В коридоре у палаты, где лежал Вединг, врач предупредила:
— У Вединга в связи с небольшой ангиной подскочила температура. Он непрерывно измеряет ее и дважды в день гоняет няню на почту телеграфировать жене, сколько у него градусов.
Эгле вошел в палату. Вединг неподвижно лежал на спине и не обратил внимания на вошедших. Изо рта у него торчал термометр. Эгле присел подле его койки.
— Что это еще такое?
— Так точнее всего, вы это могли бы и сами знать, — ответил Вединг и снова вложил термометр в рот.
— Извините, я совсем забыл об этом, — с деланной серьезностью наморщил лоб Эгле. — Хорошо. Только теперь уж не вынимайте термометр изо рта, пока я не договорю до конца. Так вот: няня на почту больше ходить не будет, иначе она не сможет обслуживать других больных. Если возникнет необходимость, мы телеграфируем сами. Это, во-первых. Во-вторых, если температуру измерять непрерывно, то она повышается, посему запрещаю вам это делать чаще двух раз в день.
Вединг извлек на секунду термометр.
— Вы не можете мне запретить наблюдать за состоянием моего собственного здоровья.
— В-третьих, на острове Святого Маврикия был такой случай: один человек тоже держал весь день во рту градусник. От этого у него свело судорогой челюсть, он раскусил термометр, проглотил ртуть и через два дня умер от отравления ртутью.
Вединг, словно в гипнозе, не сводил с доктора глаз.
— Я вам назначаю воздушные ванны… Если у него нет сил самому выйти, пусть санитары выносят его вон туда, на лужайку, — добавил он уже Аболе. — Рядом поставьте большую пальму, чтобы солнечный удар не хватил. Не забудьте про пальму!
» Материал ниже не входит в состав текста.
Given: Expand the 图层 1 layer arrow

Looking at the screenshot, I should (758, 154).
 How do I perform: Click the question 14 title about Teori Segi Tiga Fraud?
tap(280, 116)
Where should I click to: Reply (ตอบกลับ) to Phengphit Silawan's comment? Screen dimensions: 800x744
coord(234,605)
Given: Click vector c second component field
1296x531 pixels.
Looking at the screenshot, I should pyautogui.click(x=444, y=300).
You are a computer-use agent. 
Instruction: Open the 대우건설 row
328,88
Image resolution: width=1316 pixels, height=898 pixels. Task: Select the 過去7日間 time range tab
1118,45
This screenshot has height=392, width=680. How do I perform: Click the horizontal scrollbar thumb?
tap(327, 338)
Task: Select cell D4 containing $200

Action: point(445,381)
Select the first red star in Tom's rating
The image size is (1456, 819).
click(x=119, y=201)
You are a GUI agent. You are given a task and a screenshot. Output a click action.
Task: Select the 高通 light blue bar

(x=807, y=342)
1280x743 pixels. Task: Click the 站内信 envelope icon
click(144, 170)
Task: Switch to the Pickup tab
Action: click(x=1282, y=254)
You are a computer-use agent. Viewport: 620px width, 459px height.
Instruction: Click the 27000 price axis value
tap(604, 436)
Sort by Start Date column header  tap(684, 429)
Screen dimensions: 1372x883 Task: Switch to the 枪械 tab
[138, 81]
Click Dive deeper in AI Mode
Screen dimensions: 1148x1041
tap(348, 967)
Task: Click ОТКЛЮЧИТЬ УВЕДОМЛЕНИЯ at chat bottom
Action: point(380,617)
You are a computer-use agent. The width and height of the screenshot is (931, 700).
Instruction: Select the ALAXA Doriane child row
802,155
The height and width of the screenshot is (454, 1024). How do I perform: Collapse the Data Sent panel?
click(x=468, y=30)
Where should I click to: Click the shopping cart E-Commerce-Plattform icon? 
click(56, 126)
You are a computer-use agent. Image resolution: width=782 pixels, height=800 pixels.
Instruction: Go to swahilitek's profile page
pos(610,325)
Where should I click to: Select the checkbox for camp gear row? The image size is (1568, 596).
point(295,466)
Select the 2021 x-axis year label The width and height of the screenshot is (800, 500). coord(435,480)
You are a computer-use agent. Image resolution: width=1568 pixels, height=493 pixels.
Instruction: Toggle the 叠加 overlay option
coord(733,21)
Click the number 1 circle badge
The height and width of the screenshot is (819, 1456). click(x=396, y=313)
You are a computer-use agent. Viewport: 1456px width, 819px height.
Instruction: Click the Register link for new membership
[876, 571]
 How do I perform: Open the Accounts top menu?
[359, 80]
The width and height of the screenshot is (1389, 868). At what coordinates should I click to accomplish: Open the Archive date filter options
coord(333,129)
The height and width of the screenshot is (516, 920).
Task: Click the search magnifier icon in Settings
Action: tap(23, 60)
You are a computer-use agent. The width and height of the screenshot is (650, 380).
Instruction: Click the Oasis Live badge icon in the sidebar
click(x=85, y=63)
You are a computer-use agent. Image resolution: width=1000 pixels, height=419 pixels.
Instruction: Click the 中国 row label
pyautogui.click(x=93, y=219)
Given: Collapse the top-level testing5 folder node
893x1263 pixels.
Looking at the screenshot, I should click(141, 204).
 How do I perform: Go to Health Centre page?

Когда врачи ушли из палаты, Вединг достал изо рта термометр и внимательно исследовал, не заметно ли на стекле меток от зубов.
Наконец Эгле вошел в семнадцатую, к Алдеру. Алдер сидел, подпертый тремя подушками. Руки, точно утомленные тяжким трудом, лежали поверх одеяла. В кружке на окне опять стояли свежие ромашки.
— Положение улучшается, — начал Эгле.
— Да, я это чувствую. Крови в мокроте больше нет, — шепотом говорил Алдер, будто бы то, что он чувствует себя лучше, являлось тайной.
Эгле знал, что состояние не изменилось, но и знал также, что Алдеру очень хочется, чтобы оно улучшилось, и потому добавил:
— Палочки в мокроте есть, но меньше. Нам надо продержаться до зимы, до морозов, тогда мокроты поубавится, и будете меньше кашлять. Будем дожидаться зимы.
«Оба мы будем дожидаться зимы, — подумал Эгле. — Зимой мы будем ждать лета, потому что весенние оттепели, когда днем пригревает солнце, а ночью под ногами хрустит ледок, — тоже незавидное время для легочников. Тяжело Алдеру. Если в груди недостает воздуха, а ты знаешь, что вокруг целый океан, то страдание причиняет не только то, что нечем дышать, но и чувство несправедливой обиды. Если у меня мало крови, а я знаю, что в войнах тысячи литров крови вытекали и вытекают на землю, то я мучусь не только от болей в сердце, которому не хватает крови, но и от чувства несправедливости. Мы оба страдаем. Возможно, он больше, полагая, что существуют на свете лекарства или мудрый врач, которые могли бы спасти его, но все упирается в невозможность доставки в „Арону“ этих лекарств или врача. И вообще — страдание не температура, которую можно измерить градусником: у меня сильней, у тебя меньше».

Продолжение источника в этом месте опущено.